なぜ一人で決断してはいけないか

重大な決定は一人で行ってはならない。他の人々に相談することで、異なる意見を知ることができ、結果、より多くの情報を基に決定を下すことができ、決定の影響を受ける人々の支持を勝ち取れる公算が高くなる。

だがその際、リスクも認識する必要がある。「大勢を参加させたら、ほぼ確実に小さな集団が主導権を握って決定し、残りの多くの人の意見がほとんど反映されないおそれがある」と、フィンケルシュタインは言う。

また、グループの戦略的方向性を変える、新しいマネジャーを採用するというような重要な問題については、多くの意見を聞く必要があるが、最終的には一人の人間が責任を負う必要がある。最終的には「リーダーが決めなくてはいけない」と、フィンケルシュタインは言う。

最初の直感は、ときに正しいこともあるが、おそらく論理的思考に基づいてはいないだろう。自分の最初の反応を疑ってかかり、もっとデータを集めた時点でそれを吟味することが大切だ。また、自分の考えの論拠を必ず他の人々に説明しよう。

「直感で決めることのリスクの一つは、こちらの思考プロセスを人々が理解できないことだ」と、ロベルトは「ハーバード・マネジメンター」の意思決定に関する項で述べている。

「大規模な秩序だった分析を行う場合は、人々はそのプロセスを追っていけるが、直感の場合は違う。直感は稲妻のようなものだ。リーダーがどのような経緯でその結論に達したのか、人々には理解できない」

フィンケルシュタインが指摘しているもう一つの落とし穴は「予断」である。意思決定プロセスの早い段階で初期情報に基づいて意見を固め、後になってわかったことがあってもその意見に固執することだ。

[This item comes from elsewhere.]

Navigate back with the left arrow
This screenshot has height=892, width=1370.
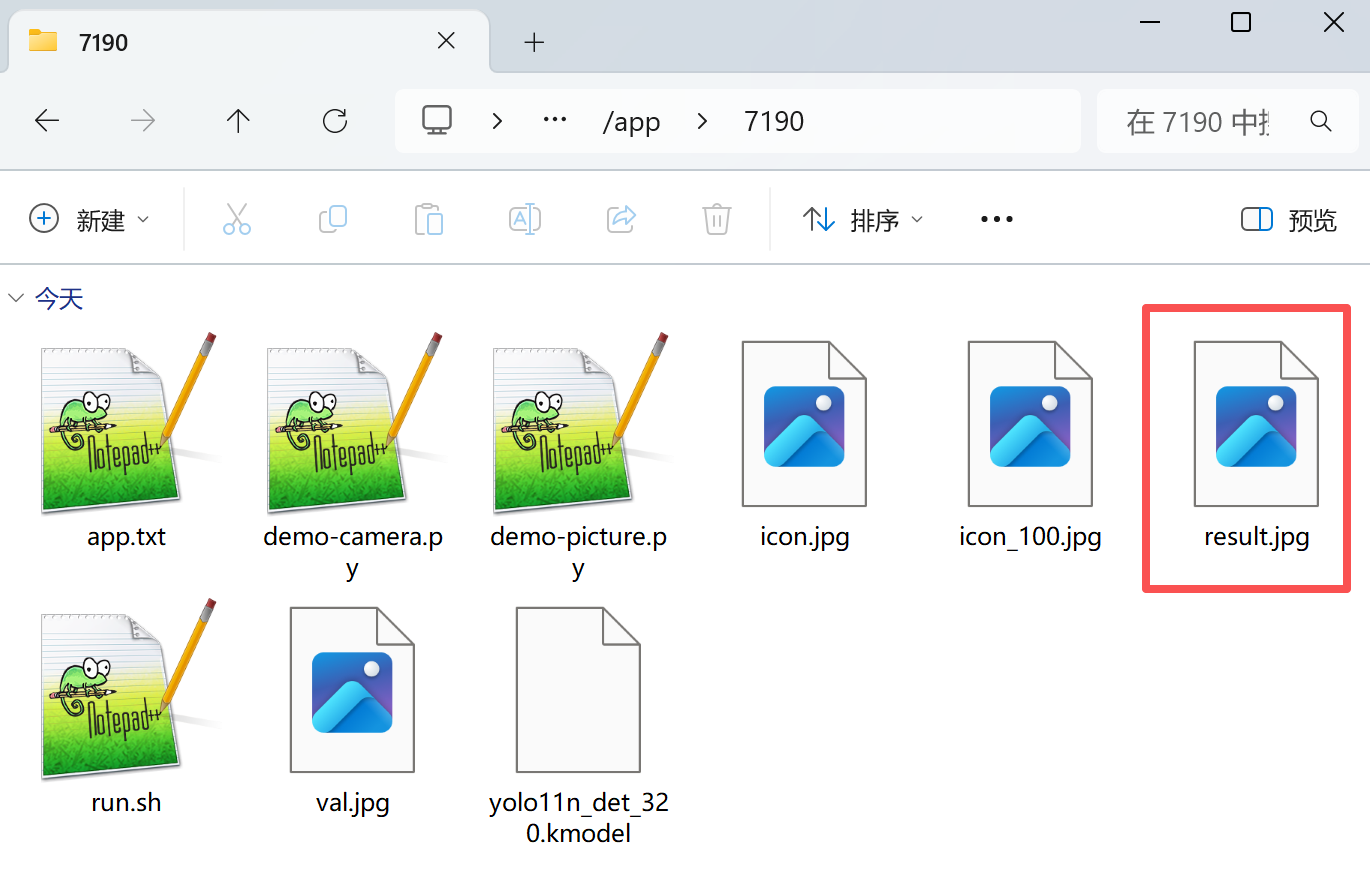tap(47, 122)
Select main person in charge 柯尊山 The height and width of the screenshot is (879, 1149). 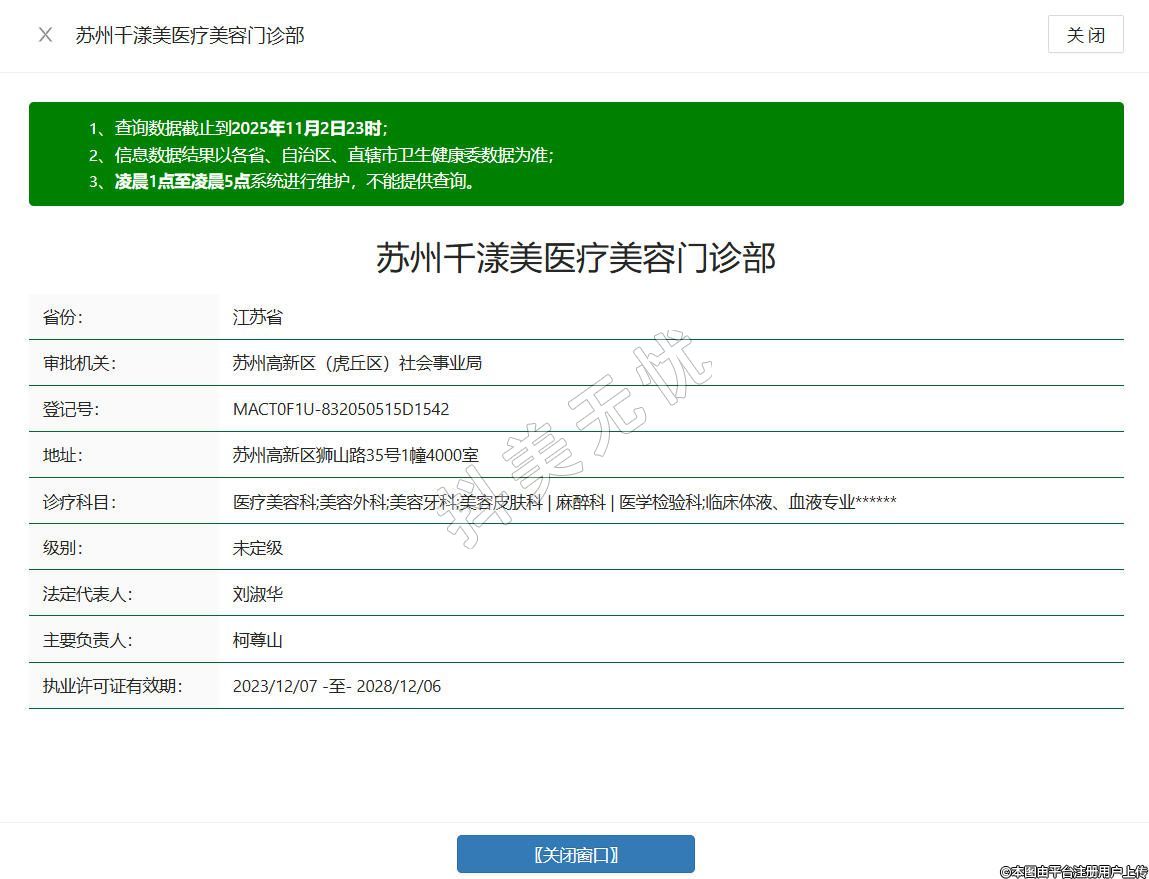coord(258,640)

「このタイプは自分の見方を裏づけるデータや実例は挙げるが、それと矛盾する情報は無視する」と、彼は言う。こういったときは要注意で、別の見方があるのではと自問する必要がある。自分の意見に自分で反論をぶつけ、当初の想定を批判的な目で再検討するか、信頼できる同僚にその役目をやってもらおう。

多くの人が、現在の課題を過去の経験と関連づけて重大な決定を下す。これは役に立つこともあるが欠点もある。経験が現在の課題と関係がなくても、人々は過去に頼る傾向があると、フィンケルシュタインは言い、ロベルトも同じ指摘をする。

「問題は、2つの状況の類似点だけに注目して、相違点は概して無視することだ。だが、往々にして相違点こそが問題のあるところなのだ」。過去の経験はデータの源泉としては役立つが、それらの経験が現在の問題にどれくらい関係があり、役に立つかをよく考えよう。